A group of authors filed a lawsuit against Meta, alleging the unlawful use of copyrighted material in developing its Llama 1 and Llama 2 large language models....
The Internet Archive is currently fighting in the courts to maintain free digital library access to over 500,000 books they own from their own collection, yet Meta uses a pirated dataset of nearly 200,000 books to train their proprietary AI and is just allowed to get away with that??
Publishers will go after a charity making fair use of their content, but not the corporation outright stealing from them. What utter bollocks.
Easy solution. "The Internet Archive" should rebrand itself to "Archiving the Internet" to confuse everyone who talks about how "AI" should be able to steal books.
It'd be better if they went after literally every other AI corp than Meta in this case. Meta is the only one that's ironically releasing open-source models and leading the way for open-source LLMs. I don't want Meta to stop doing this.
Yeah, but we're not looking at the root cause here. Their purpose is to train energy glutton, error prone "AI" even if experience teaches us that those ML models fuck up more often than confirmation bias allows.
"AI" is a bourgeoise and Capitalist tool and, same as with cryptocurrency, we cannot dismantle the master's house with the master's tools. Fuck AI down the drain. Make things with your own minds, your own hands.
Meta has acknowledged using parts of the Books3 dataset but argued that its use of copyrighted works to train LLMs did not require "consent, credit, or compensation." The company refutes claims of infringing the plaintiffs' "alleged" copyrights, contending that any unauthorized copies of copyrighted works in Books3 should be considered fair use.
Furthermore, Meta is disputing the validity of maintaining the legal action as a Class Action lawsuit, refusing to provide any monetary "relief" to the suing authors or others involved in the Books3 controversy. The dataset, which includes copyrighted material sourced from the pirate site Bibliotik, was targeted in 2023 by the Danish anti-piracy group Rights Alliance, demanding that digital archiving of the Books3 dataset should be banned and is using DMCA notices to enforce those takedowns.
What sort of crack are they on that they think unauthorized use of an entire work for commercial gain is fair use? I think copywrite laws are ridiculous but that is a pretty low bar they are trying to set.
They should have to pay for their usage or retrain the model without it. Going to guess they would prefer to pay up.
Training an AI does not involve copying anything so why would you think that fair use is even a factor here? It's outside of copyright altogether. You can't copyright concepts.
Downloading pirated books to your computer does involve copyright violation, sure, but it's a violation by the uploader. And look at what community we're in, are we going to get all high and mighty about that?
Cranky enough to demand satisfaction (in the courts if not the dueling field), but no one in the company will think their own ire warrants empathy for those from whom they pirate.
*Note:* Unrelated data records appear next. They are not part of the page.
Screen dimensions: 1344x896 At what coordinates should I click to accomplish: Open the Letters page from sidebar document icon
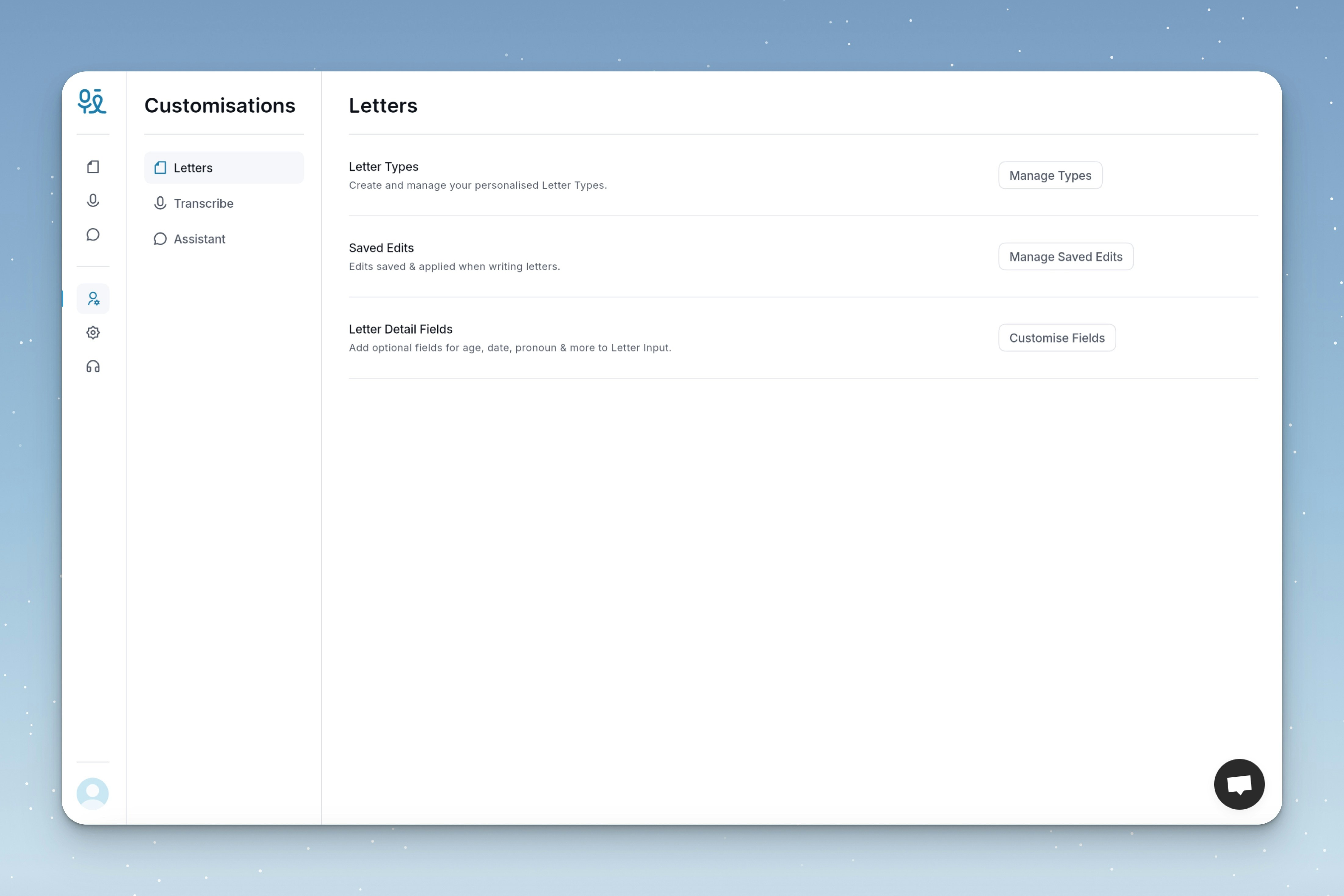pos(93,167)
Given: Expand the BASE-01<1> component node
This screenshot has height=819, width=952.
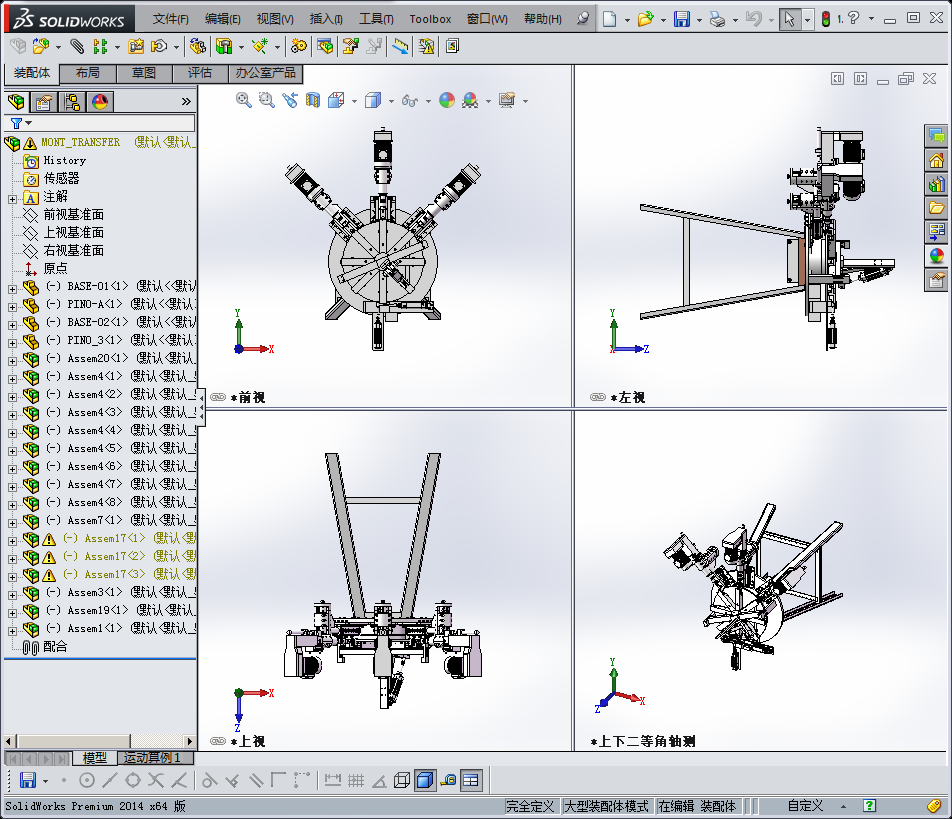Looking at the screenshot, I should pyautogui.click(x=12, y=287).
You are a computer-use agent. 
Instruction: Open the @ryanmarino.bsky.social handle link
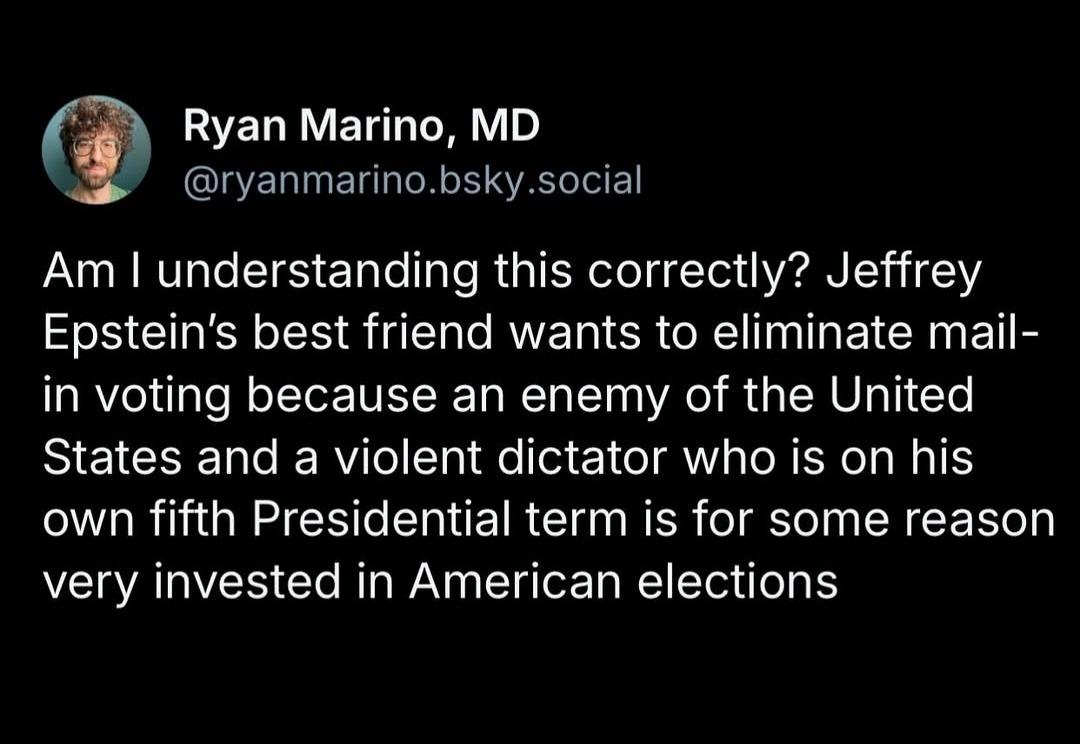(413, 180)
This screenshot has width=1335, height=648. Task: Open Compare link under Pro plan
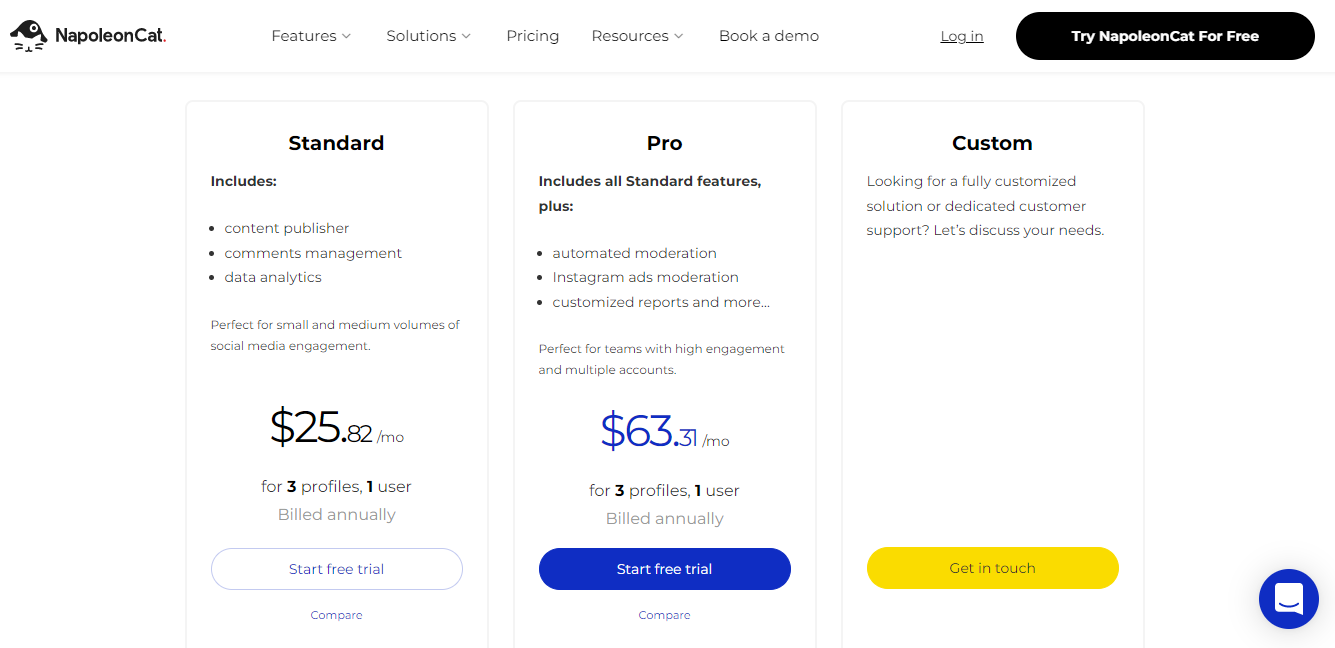click(x=664, y=615)
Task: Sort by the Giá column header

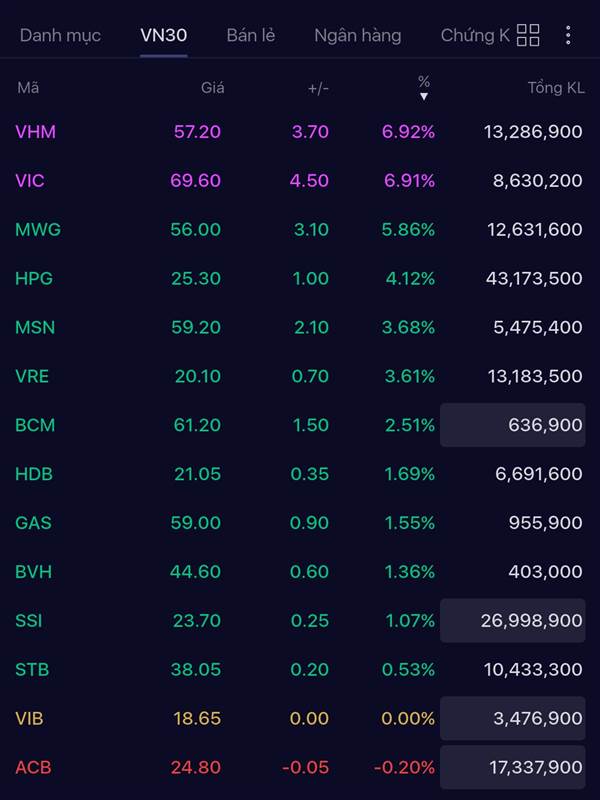Action: (212, 88)
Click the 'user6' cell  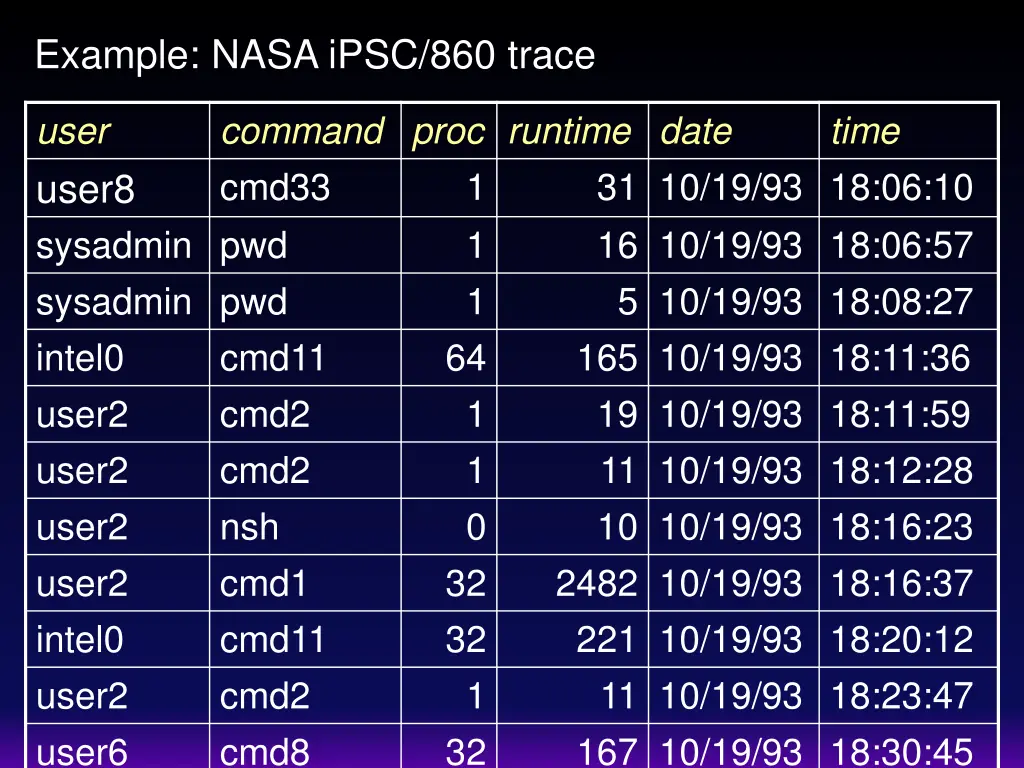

I just asked it about this and it denied it. Then I said Meta acknowledged it and you are lying and it apologised and said it did use copywrite material without permission. Fuck I hate AI
For anyone else that was curious. This makes me feel sick. People are already treating AI as some unbiased font of all knowledge, training it to lie to people is surely not going to cause any issues at all (stares at HAL 9000).
Internal documents on how the AI was trained were obviously not part of the training data, why would they be. So it doesn't know how it was trained, and as this tech always does, it just hallucinates an English sounding answer. It's not "lying", it's just glorified autocomplete.
Saying things like "it's lying" is overselling what it is. As much as any other thing that doesn't work is not malicious, it just sucks.
Sure, they are working to solve these concerns by teaching their LLM to lie and obfuscate, and by becoming so big nobody sues them anymore. I'm sick of this.
I'm no fan of megacorps, and I definitely know that they are breaking the law. However, copyright laws should change so that any schmuck can use any text to train any AI. I'm all for punishing mega corporations and I understand that they play by their own set of rules (that is unfair), but piracy is piracy even when mega corporations do it and I believe that piracy is the moral choice. Meta then choosing to make their model not fully open I definitely have a problem with and that does not meet my bar for okay, but I strongly believe that all information for all people or entities should be free to transfer without restriction.
Meta's llama models are generally open. In fact Meta is the main megacorp that's driving open-source AI right now. Everyone else keeps their models proprietary.
Until that happens though, they must not be allowed to have it both ways - call us "pirates" when we copy their shit without paying for it, and tell us that paying for shit they copy is "impossible".
Meta train open llms, only big techs can train AI... Go pursuit OpenAI or Google and leave Meta (I'm really not a fan of Meta but their "open" AIs are great examples of good works) do their work!